Consider it a red flag if the patient has lost 10 pounds over the past 1 to 3 months. “Be attentive,” he said. “Even if the patient says he's trying to lose weight, if there's a weight loss of 10 pounds bring him back a month later and check again.”
Internists should be able to manage mild malnutrition and monitor it on a follow-up visit, Dr. Seidner said.
Advise patients on what foods to eat and emphasize that their loss of function is related to their loss of muscle mass, Dr. Thomas said. If appropriate, offer nutritional supplements to build muscle, then work on exercise to build up or maintain muscle mass.
He noted that because weight loss after age 65 is associated with a higher incidence of death, he encourages those patients not to lose weight. He recommends that older patients who are finding food tasteless because they've been told to avoid salt, sugar, or otherwise limit their diet should be given the green light to lift those restrictions.

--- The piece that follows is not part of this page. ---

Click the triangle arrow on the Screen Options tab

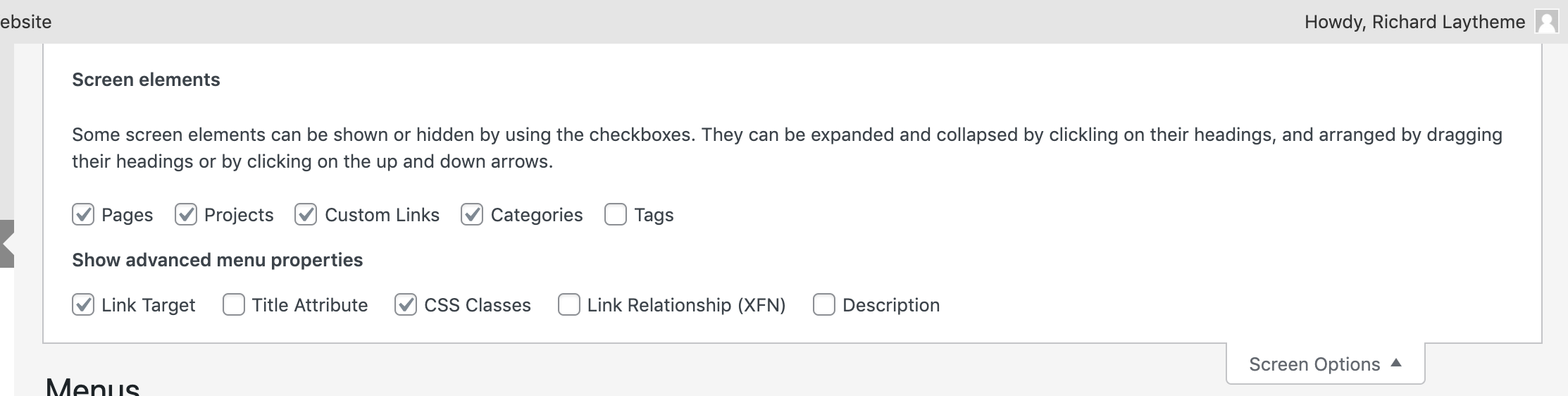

“I tell them, ‘You're 80. You probably don't need to restrict your salt or calories,’” he said.
Meals on Wheels or senior centers can be good resources for some patients, Dr. Compher said. She also recommends that patients access educational materials from the Academy of Nutrition and Dietetics. For some patients, a solution may be as simple as getting their dentures refitted or modifying the texture of their food, she said.
For patients with dementia who are usually not as hungry, Dr. Granieri tells them eating is something else she's prescribing for them. She gives patients homework to show what they ate for 1 week.
Dr. Granieri strongly advises against using drugs to try to increase appetite in older adults. “They don't work and are dangerous,” she said.
Involve the family, if possible, to either make meals for the patient or just check in to see if the patient is eating. This has the added benefit of bringing families into the circle of care, Dr. Jensen said.
If the patient is at risk, talk about nutrition at every visit, said Dr. Granieri. “If they gain a pound, give lots of accolades,” she said.
For overnourished patients, while supplements can help, weight loss is critical, said Dr. Thomas. Have a realistic approach, Dr. Granieri advised. For example, she suggests telling the patient to skip dessert 4 times 1 week or park the car farther away from store.
“Don't hand the patient a diet with 1,500 calories when that patient is now eating 5,000 calories a day. Start small and the patient may lose a pound or 2 over a month,” she said.
Patients who've had bariatric surgery are also at risk for micronutrient deficiency, something Dr. Seidner said he's seeing increasingly in his practice. Those patients often stop taking vitamin and mineral supplements after feeling well for a few years and start presenting with iron deficiency and pale skin due to anemia.
When to refer
If there is no improvement, if the malnutrition has worsened, or if the malnutrition is more severe to begin with, refer to a nutritional expert, Dr. Seidner said. Unlike time-pressed physicians, a nutritionist can devote a block of time to talk to patients about their diet and psychosocial issues.
Reimbursement for nutrition services varies, and Medicaid and Medicare patients must often pay out of pocket, he pointed out, but the fees can be covered for patients with diabetes and renal disease. Dr. Jensen said dietitian services for obesity counseling are sometimes covered as well.
Patients with very severe, life-threatening malnutrition may have to be hospitalized to avoid serious feeding problems, Dr. Jensen said.
Internists should consider consulting with not only nutritionists but also other physicians as needed, such as gastroenterologists and surgeons, along with social services, Dr. Jensen said.
For physicians, the learning curve doesn't need to be steep.
“You don't have to be an expert. Just be aware of it and the resources available nationally and in your community, and work with members of your health care team to come up with a strategy to treat this disease among your patients,” he said.
Then, said Dr. Thomas, start talking. “Don't just write prescriptions. ... Be interested in what your patients are eating. Have the discussion.”